On 3/29/2011 6:26 AM, Enrico Zini wrote:
[resending because the first attempt apparently did not make it to the
list]

On Wed, Mar 09, 2011 at 12:10:31PM -0700, John Caron wrote:

Apologies for the long hiatus on this list.

I have written a  brief report about BUFR/GRIB with a (possibly
controversial) recommendation. Feel free to forward to anyone who
might be interested.

http://www.unidata.ucar.edu/staff/caron/bufr/Summary.html
Hello,

from the experience[1][2][3] I have with BUFR messages, I see a few
problems with your proposal:

  1. it would imply that BUFR decoding can only happen when/where there
     is network connectivity and the central server is working. I am not
     comfortable in tying a long lived archive to the existance of a 3rd
     party server;
  2. alternatively, the archive needs to store and maintain up to date an
     entire mirror of all the tables mentioned by all the BUFRs it
     contains, and that more or less what we already have, barring the
     proposal to standardise a file format for storing tables.
     But if you retrofit the system that we have now with a standard file
     format for tables and a working central repository, you basically
     fix it without the need for hash codes;
  3. 16bits (0-65535) are imo not that big a hash space: when you allow
     everyone to create new tables at will, things may degenerate
     quickly.

But the biggest problem I have is this: you do need to maximise reuse of
BUFR table codes, otherwise the problem of making sense of the decoded
data is not machine computable anymore.

I am maintaining software that not only decodes BUFR bulletins, but also
tries to make sense of them: for example, it can understand that a given
decoded value is a temperature, that it is sampled at a given vertical
level and that it went through a given kind of statistical processing.
That is, it can decode a bulletin and say:

   "There is a temperature reading at 2 meters above ground, maximum over
   12 hours."

This interpreted information can be used by meteorologists without
having to be aware that temperatures can come as B12001, B12101, B12111,
B12112, B12114..B12119 or what else. Where I work, the possibility to do
this is considered a very valuable resource, as it allows to uniformly
compare readings from different sources.

If you have a process where data sharing across centers has to use some
well standardised, well known tables (as well as some reasonable
standards, or even just practices, for laying out BUFR templates), you
can code (I have coded) that sort of interpretation in software. If
instead anyone can at any point start distributing BUFRs that can use
any B code they want to represent temperature, then the only way to make
sense of a decoded bulletin is to have it personally read by an
experienced meteorologist.

Even if you don't want machine interpretation of the bulletins, if the
lifetime of the archive is long enough then its data can potentially
outlive the availability of experienced meteorologists who can remember
how to make sense of them.

To have a long lived archive, IMO what is needed are pervasive
standards, stable over time. Instead of designing for chaos, I'd rather
see how to make coordination work: propose a standard file format for
distributing tables; propose the creation of a repository where to
download the WMO standard table; propose a process for submission of new
table entries, akin to what happens with submissions of new code points
to UTF-8, or new locales to ISO. My feeling is that something like UTF-8
is more like the kind of thing to model BUFR tables on.
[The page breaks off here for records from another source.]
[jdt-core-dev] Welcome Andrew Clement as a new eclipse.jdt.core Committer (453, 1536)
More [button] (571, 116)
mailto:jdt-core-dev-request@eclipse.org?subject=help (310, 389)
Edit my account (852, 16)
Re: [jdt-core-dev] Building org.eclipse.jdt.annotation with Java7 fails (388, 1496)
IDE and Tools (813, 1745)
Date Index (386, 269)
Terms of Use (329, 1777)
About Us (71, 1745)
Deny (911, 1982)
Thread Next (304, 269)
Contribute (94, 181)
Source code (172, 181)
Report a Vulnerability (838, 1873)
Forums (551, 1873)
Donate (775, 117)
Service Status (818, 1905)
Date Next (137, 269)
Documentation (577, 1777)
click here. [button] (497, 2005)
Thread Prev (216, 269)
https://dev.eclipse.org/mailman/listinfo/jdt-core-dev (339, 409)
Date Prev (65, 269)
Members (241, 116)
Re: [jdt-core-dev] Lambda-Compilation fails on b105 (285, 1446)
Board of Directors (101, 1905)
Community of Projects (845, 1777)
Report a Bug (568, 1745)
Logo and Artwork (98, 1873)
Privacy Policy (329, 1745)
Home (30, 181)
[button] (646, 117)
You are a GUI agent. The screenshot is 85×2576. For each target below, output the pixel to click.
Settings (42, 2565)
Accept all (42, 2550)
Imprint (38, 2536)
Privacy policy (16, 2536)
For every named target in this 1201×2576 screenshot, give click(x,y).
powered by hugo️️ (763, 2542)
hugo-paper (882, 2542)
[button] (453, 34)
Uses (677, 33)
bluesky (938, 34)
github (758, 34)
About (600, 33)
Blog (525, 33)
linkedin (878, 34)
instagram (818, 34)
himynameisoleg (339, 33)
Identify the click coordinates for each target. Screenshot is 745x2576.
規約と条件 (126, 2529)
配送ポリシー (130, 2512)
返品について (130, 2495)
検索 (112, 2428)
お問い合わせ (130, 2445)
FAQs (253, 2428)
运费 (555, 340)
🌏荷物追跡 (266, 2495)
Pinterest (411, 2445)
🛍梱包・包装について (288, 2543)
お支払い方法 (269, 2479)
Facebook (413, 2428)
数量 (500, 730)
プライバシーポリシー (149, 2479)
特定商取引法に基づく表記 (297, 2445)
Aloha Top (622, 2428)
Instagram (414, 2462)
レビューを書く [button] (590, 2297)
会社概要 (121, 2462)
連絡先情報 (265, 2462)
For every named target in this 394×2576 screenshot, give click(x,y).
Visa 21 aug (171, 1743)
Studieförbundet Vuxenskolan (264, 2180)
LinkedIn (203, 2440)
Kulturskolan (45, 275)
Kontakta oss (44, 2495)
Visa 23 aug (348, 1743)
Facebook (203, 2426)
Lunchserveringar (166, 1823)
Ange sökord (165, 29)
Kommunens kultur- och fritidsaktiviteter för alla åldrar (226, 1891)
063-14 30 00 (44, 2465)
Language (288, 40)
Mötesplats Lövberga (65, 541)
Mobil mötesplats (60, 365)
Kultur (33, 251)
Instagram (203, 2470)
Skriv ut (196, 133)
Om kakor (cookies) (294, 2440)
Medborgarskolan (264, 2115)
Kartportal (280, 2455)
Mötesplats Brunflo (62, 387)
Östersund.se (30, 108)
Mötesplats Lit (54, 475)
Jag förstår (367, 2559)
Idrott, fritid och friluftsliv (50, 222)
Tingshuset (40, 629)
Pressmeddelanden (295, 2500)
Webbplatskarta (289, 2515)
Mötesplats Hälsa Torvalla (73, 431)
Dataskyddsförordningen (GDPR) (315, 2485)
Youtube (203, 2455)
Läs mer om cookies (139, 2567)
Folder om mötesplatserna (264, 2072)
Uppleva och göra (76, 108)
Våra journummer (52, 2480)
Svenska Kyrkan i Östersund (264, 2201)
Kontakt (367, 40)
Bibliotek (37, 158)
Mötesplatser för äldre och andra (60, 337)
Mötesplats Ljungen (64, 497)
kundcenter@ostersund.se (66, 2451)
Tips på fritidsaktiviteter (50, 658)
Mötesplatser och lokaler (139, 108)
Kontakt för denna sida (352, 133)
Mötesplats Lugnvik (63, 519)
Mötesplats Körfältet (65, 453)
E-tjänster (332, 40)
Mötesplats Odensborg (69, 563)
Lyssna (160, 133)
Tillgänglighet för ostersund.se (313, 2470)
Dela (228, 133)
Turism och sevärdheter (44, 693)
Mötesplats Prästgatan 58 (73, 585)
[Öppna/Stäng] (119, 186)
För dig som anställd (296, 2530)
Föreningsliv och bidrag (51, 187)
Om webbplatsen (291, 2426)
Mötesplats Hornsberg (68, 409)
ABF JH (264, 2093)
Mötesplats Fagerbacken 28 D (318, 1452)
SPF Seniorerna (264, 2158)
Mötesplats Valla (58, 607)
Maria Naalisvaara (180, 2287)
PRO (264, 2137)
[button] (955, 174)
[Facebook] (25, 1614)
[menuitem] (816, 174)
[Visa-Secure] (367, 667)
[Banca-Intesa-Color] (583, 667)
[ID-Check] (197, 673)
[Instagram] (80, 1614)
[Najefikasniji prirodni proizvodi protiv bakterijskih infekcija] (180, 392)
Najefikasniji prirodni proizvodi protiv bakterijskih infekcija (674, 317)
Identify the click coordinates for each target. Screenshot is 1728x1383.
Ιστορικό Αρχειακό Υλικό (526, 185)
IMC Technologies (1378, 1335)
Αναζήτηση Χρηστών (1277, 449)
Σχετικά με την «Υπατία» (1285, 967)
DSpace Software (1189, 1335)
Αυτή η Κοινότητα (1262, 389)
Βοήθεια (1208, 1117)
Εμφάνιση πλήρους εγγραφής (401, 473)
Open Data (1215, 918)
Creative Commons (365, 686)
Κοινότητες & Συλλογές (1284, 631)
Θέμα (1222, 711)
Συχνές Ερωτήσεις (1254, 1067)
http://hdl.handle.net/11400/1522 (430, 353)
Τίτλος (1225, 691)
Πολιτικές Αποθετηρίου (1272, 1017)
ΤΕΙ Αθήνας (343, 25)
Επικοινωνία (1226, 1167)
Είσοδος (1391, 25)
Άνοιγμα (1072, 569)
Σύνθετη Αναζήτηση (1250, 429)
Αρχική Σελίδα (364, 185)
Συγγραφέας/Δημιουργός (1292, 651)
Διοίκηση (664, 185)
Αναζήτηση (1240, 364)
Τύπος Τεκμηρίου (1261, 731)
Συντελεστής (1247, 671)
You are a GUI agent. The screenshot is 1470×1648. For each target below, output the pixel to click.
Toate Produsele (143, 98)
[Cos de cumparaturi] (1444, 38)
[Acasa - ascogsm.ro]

Of course chaos should still be supported, because scientists have to
have full freedom of experimentation. But there are already local table
numbers that can be used for that, and after the experiments are
successful the new entries can be submitted to a new version of the
shared tables, so that the shared language can grow.


[1] http://www.arpa.emr.it/dettaglio_documento.asp?id=2927&idlivello=64
[2] http://www.arpa.emr.it/dettaglio_documento.asp?id=514&idlivello=64
[3] http://www.arpa.emr.it/dettaglio_documento.asp?id=1172&idlivello=64

Ciao,

Enrico